■ Listed entries
*** Block opens ***
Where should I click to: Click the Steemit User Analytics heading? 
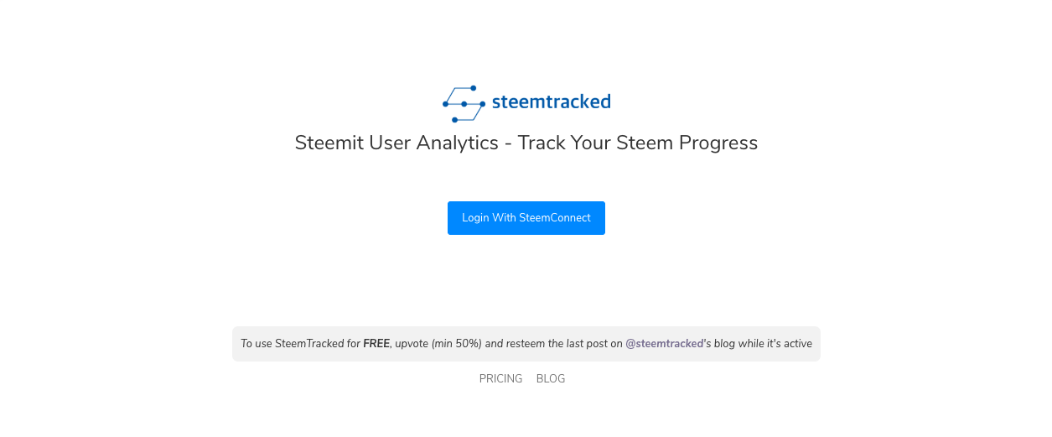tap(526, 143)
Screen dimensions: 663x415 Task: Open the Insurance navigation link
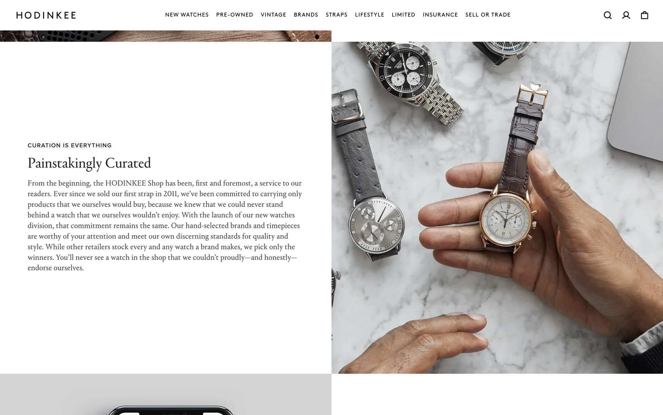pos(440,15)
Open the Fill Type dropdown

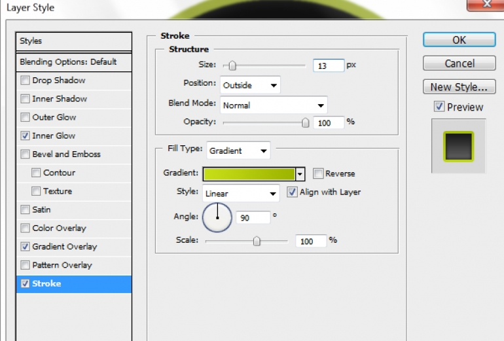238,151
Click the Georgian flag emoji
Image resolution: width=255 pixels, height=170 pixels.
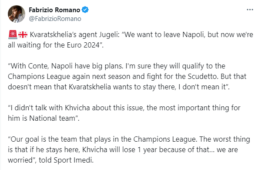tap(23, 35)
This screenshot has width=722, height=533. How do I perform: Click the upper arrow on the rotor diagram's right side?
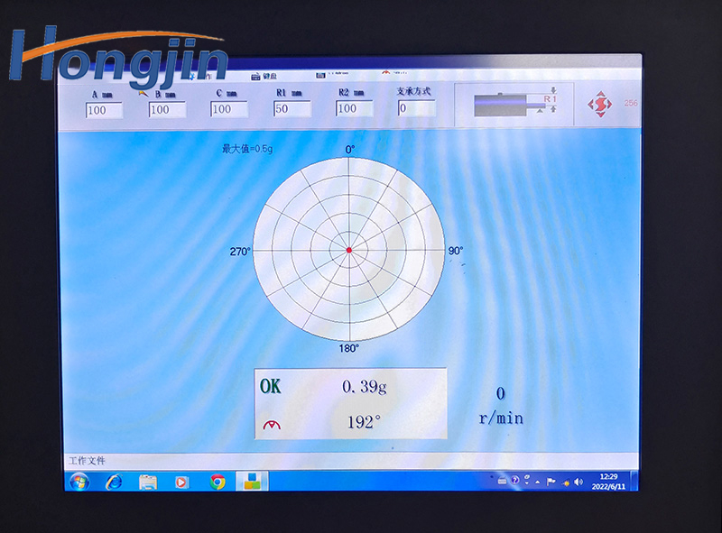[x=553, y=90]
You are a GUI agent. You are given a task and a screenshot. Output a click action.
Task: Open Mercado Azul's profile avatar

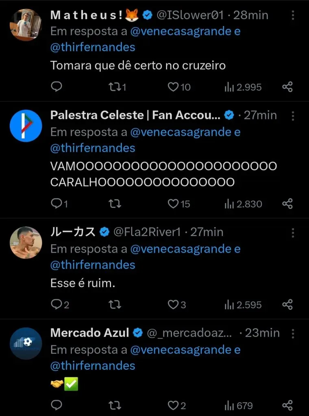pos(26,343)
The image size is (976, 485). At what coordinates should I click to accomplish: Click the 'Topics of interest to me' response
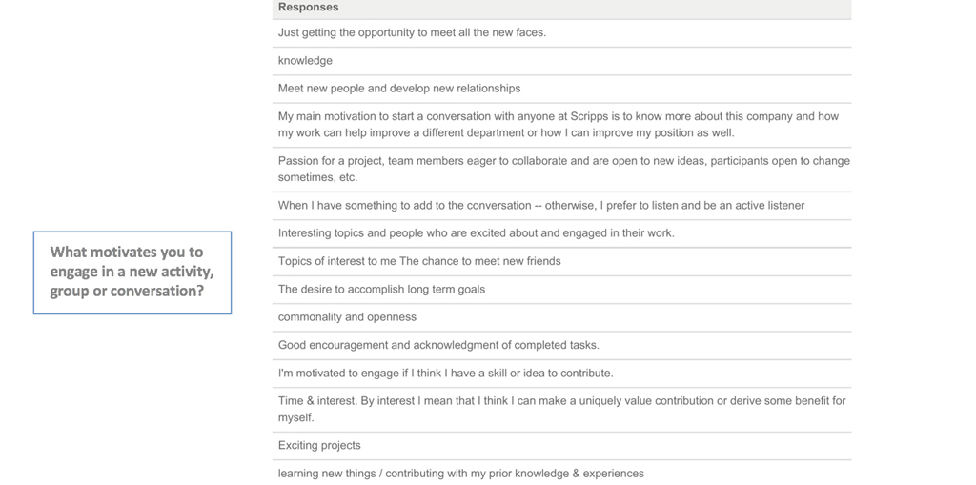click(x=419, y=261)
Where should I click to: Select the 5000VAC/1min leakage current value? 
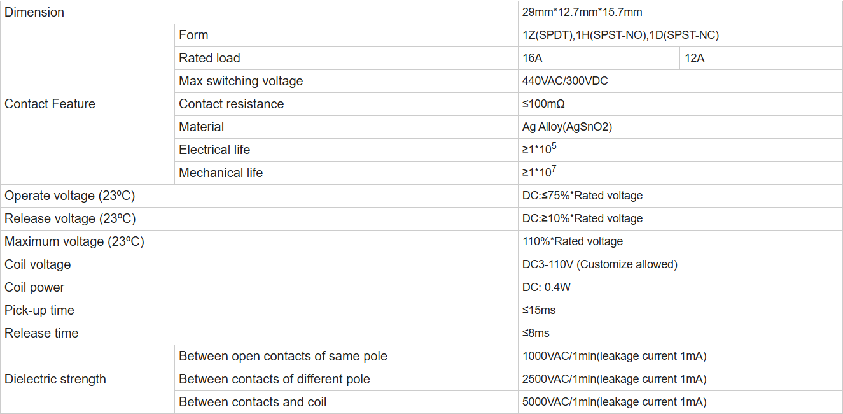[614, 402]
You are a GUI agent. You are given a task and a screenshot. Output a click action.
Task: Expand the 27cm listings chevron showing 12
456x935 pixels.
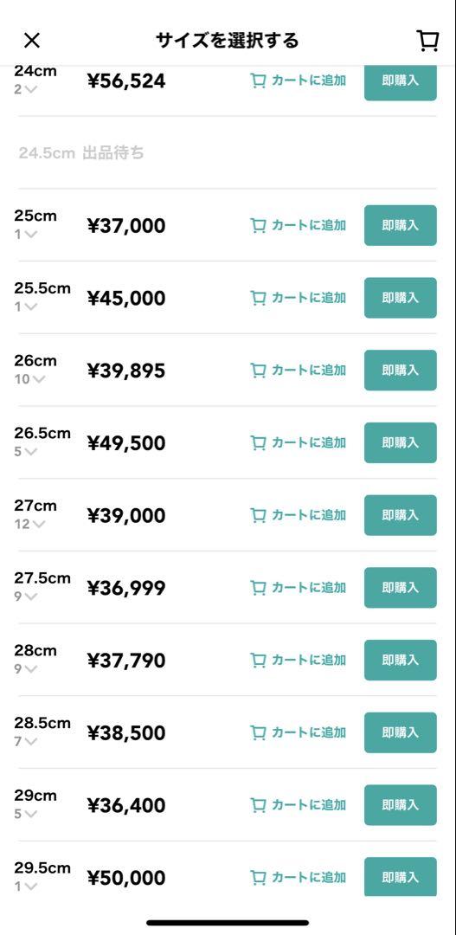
*** Block closes ***
*** Block opens ***
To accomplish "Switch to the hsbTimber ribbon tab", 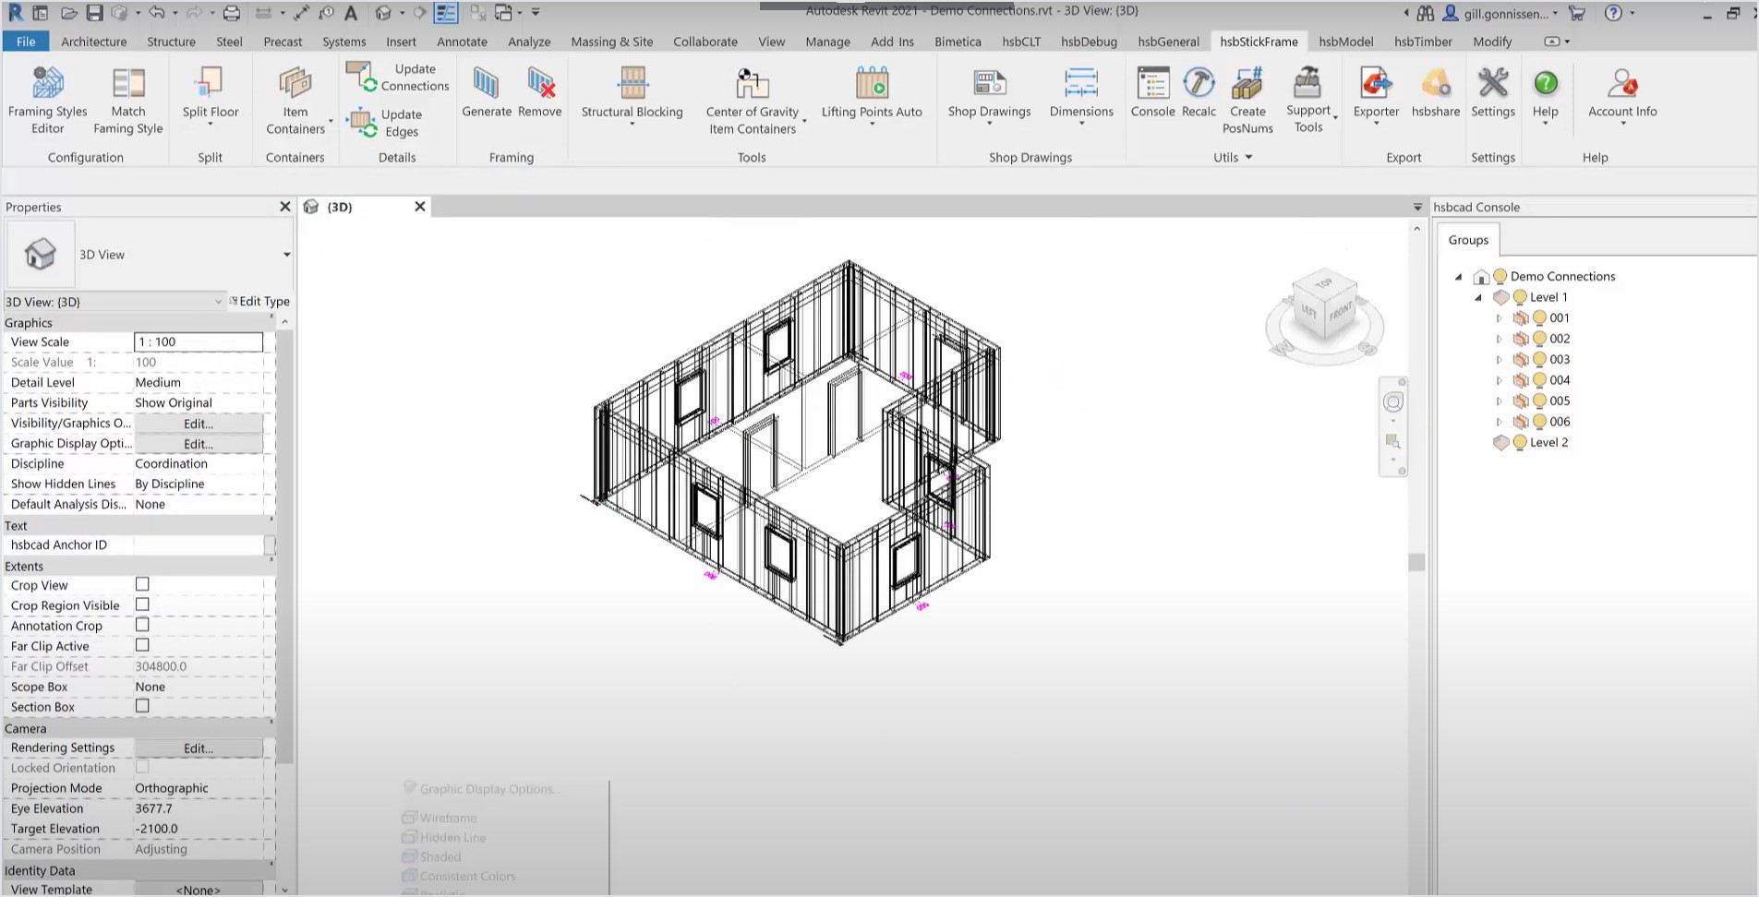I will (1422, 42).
*** Block closes ***
*** Block opens ***
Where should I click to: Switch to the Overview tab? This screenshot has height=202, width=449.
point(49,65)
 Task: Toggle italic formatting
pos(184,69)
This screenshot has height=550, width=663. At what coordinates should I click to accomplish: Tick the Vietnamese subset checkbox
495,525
*** Block closes ***
■ Action item
Look above for the line with "Where should I click to: Select" and the line with "456x935 pixels.", then copy them and all lines in between exactly as written, and only those, without any pictures.

■ Solution to this problem
Where should I click to: Select the 5000VAC/1min leakage current value? 
[614, 402]
You are a GUI agent. You are given a task and a screenshot. Output a click action.
Task: Expand the 27cm listings chevron showing 12
456x935 pixels.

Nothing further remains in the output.